Furthermore, IMO, using reinterpret on non-primitive types should perhaps be forbidden in Julia v2.

oscardssmith commented 11 months ago

the result depends on the host endianess

This doesn't matter that much because at this point everything is little-endian.

mikmoore commented 9 months ago

Here is a benchmark comparing reinterpret against a manual LLVM version (modeled after actual code in Random/src/XoshiroSimd.jl) in the v1.10.0 release:

julia> using BenchmarkTools

julia> @eval tupcast(::Type{NTuple{8,UInt32}}, x::NTuple{4,UInt64}) = map(z->z.value, Core.Intrinsics.llvmcall("%res = bitcast <4 x i64> %0 to <8 x i32>\nret <8 x i32> %res", NTuple{8,Core.VecElement{UInt32}}, Tuple{NTuple{4,Core.VecElement{UInt64}}}, map(Core.VecElement,x)));

julia> x = [ntuple(_->rand(UInt64), Val(4)) for _ in 1:2^10]; y = similar(x, NTuple{8,UInt32});

julia> @btime $y .= reinterpret.(NTuple{8,UInt32}, $x);
  2.400 μs (0 allocations: 0 bytes)

julia> @btime $y .= tupcast.(NTuple{8,UInt32}, $x);
  1.180 μs (0 allocations: 0 bytes)

julia> z = similar(x);

julia> @btime $z .= reinterpret.(NTuple{4,UInt64}, $x); # reinterpret is a no-op
  2.311 μs (0 allocations: 0 bytes)

julia> @btime $z .= $x; # compare to copy
  534.896 ns (0 allocations: 0 bytes)

Note that tupcast achieves 2x the throughput on my x86 machine, relative to reinterpret. Also notice that the no-op case reinterpret(::Type{T}, x::T) where T is causing a 4x slowdown relative to a direct copy. From the @code_native, it appears that reinterpret is indeed not being inlined, as suggested in the original issue.

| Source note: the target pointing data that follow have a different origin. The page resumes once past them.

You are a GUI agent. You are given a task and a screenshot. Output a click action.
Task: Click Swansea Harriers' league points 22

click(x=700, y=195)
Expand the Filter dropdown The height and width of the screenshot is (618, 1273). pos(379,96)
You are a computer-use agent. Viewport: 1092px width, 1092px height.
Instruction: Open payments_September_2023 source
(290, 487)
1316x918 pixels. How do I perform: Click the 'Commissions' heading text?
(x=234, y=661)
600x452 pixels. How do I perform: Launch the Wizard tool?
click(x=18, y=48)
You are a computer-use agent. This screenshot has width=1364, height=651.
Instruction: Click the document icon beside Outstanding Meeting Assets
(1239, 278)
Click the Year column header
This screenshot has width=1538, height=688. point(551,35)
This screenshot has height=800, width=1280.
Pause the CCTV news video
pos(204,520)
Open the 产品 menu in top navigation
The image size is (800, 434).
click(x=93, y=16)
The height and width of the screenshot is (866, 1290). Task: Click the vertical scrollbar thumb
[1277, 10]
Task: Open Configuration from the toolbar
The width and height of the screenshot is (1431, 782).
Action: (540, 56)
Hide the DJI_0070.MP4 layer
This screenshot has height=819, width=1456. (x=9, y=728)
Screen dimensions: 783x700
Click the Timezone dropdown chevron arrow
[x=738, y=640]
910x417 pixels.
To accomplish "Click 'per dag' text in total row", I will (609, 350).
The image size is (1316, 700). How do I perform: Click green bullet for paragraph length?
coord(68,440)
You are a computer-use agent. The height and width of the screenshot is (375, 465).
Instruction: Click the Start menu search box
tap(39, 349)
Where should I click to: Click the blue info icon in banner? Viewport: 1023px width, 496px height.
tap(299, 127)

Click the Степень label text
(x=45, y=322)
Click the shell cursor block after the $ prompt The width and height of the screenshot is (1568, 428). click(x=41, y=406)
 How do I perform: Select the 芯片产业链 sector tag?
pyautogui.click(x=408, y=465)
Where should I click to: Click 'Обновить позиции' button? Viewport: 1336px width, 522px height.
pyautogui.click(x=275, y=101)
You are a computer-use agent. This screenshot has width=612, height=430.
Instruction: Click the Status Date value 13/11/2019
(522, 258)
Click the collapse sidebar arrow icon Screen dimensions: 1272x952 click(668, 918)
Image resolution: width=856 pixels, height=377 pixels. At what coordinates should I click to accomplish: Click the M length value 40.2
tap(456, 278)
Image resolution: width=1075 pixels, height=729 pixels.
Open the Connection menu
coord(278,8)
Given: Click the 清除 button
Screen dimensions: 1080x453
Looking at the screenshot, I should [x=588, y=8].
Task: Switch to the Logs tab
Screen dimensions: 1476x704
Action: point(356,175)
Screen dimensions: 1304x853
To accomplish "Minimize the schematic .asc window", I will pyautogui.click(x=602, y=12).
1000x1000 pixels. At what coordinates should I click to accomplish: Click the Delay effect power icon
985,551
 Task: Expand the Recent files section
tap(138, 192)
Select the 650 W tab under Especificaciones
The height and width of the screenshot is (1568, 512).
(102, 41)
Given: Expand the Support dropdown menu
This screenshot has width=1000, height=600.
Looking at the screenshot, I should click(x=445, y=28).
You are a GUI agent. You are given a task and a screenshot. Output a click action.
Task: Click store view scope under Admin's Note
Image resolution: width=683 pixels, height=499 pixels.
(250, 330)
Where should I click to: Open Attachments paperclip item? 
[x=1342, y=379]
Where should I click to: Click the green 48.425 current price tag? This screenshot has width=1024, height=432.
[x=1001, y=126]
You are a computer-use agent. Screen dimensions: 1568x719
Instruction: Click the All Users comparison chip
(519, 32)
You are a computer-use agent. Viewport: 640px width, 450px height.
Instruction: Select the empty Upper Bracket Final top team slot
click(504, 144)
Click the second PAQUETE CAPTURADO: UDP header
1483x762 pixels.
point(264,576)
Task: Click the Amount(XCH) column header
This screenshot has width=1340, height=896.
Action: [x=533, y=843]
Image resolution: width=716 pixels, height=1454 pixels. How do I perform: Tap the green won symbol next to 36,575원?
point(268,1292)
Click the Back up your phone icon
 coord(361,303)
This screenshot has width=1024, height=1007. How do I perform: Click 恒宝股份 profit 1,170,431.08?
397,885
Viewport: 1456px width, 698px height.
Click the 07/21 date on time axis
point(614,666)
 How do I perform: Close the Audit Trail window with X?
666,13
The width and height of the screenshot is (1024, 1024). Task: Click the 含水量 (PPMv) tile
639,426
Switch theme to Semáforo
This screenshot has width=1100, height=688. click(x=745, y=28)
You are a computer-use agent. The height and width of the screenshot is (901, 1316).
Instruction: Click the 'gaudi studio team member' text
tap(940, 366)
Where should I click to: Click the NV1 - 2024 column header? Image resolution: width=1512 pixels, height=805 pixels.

I've been interested in this functionality for SIMD generation of random numbers requiring further computations. In that case, all the bits of the input tuple are already random so I'm happy to reinterpret them without regard to endianness etc.

N5N3 commented 9 months ago

A simple fix for this struct_subpading case is replacing memcpy with unsafe_load, just like #43955. The effect inference should still be bad but at least our compiler would like to inline it for this simple case.